** Start Text **
Many fans around the world view these mid-winter friendlies as throwaway games, not worth the grass that is crushed under the cleats of these players on the fringe. This is a world cup year, though and that changes everything - especially for the United States.
U.S. star Landon Donovan admits that all but a handful of spots on this summer's world cup roster are decided, but that means there is still a chance for a Cinderella or two to grab the glass slipper.
Heading into today's game in Carson, Calif., both the U.S. and South Korea are playing with largely experimental squads made up primarily from their domestic leagues. The Koreans are closing out a three-match tour, while the U.S. is wrapping up a near month-long training camp that included 12 days in Brazil.
The U.S. split two training matches against Sao Paulo F.C.'s reserves while getting a feel for what awaits them this summer. South Korea opened with a narrow win over Costa Rica but was blown out by Mexico midweek. The performance led papers back home to describe it as sloppy and lethargic.
That should put some fire in the Korean cleats, and while they might not be of the same caliber as the nations the U.S. will face in group play, they are headed to their eighth straight World Cup. Even with most of their starters away, the Koreans play a technical game with high pressure. That is exactly the test that Klinsmann wants his side to face, thinking quickly, anticipating and playing through the pressure rather than succumbing to it. He wants the U.S. to become accustomed to the speed of play at this level, not just the physical speed but the mental speed, as well.
** End Text **
* **Given problem A**
How would you say this sentence from the soccer article in Spanish: "The U.S. split two training matches against Sao Paulo F.C.'s reserves while getting a feel for what awaits them this summer."
* **Given problem B**
Can you carry the soccer article on from its last sentence?
** Start Given entries **
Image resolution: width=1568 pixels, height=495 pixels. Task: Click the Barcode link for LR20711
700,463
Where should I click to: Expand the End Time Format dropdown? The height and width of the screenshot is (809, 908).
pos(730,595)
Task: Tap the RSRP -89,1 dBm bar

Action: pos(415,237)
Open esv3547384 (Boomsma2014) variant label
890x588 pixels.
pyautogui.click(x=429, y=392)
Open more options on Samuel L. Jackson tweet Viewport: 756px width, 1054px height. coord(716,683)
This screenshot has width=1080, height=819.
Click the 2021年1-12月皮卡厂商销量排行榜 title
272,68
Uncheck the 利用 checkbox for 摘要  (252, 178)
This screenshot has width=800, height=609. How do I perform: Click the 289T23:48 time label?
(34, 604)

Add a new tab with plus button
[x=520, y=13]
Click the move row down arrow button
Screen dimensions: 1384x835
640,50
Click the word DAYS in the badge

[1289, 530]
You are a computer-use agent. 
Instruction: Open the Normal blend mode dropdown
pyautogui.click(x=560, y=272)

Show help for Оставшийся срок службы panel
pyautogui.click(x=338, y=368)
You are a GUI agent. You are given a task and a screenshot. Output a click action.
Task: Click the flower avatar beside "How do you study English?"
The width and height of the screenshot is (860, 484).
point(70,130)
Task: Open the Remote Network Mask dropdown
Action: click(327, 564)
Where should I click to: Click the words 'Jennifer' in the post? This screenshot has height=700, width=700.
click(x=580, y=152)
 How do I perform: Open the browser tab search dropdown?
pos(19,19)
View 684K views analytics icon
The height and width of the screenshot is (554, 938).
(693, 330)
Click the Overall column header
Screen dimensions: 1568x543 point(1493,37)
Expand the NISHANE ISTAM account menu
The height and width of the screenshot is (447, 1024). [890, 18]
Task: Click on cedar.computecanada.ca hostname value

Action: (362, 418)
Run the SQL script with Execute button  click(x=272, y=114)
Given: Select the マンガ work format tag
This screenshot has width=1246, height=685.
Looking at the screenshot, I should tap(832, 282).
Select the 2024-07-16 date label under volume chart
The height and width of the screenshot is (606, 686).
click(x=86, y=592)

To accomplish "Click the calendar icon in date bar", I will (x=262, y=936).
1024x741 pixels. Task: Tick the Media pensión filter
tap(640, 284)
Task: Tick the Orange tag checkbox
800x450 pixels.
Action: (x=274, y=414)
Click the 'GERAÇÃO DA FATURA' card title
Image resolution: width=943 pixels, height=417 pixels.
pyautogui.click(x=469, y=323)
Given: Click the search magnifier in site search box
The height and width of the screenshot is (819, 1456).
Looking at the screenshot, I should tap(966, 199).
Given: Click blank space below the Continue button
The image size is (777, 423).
** End Given entries **
* **Result A**
Estados Unidos ganó uno y perdió otro de los dos partidos de entrenamiento contra los reservas del Sao Paulo F.C., mientras se hacía una idea de lo que le espera este verano.

* **Result B**
When the names of Germany, Ghana and Portugal were drawn alongside the United States to create 2014's Group of Death, it likely eliminated some options that Klinsmann was considering. An easy draw might have opened the door wider for a younger player to come along for the ride or an older player to hang around for his leadership. However, the reality of the draw means Klinsmann will need a chess-like grandmaster plan to account for the tiniest variables that could make the difference between advancement and an early flight home.
Ghana's Juventus-based star Kwadwo Asamoah predicted the opening match against the U.S. would be a war. While some might argue the use of the analogy, it is not far off...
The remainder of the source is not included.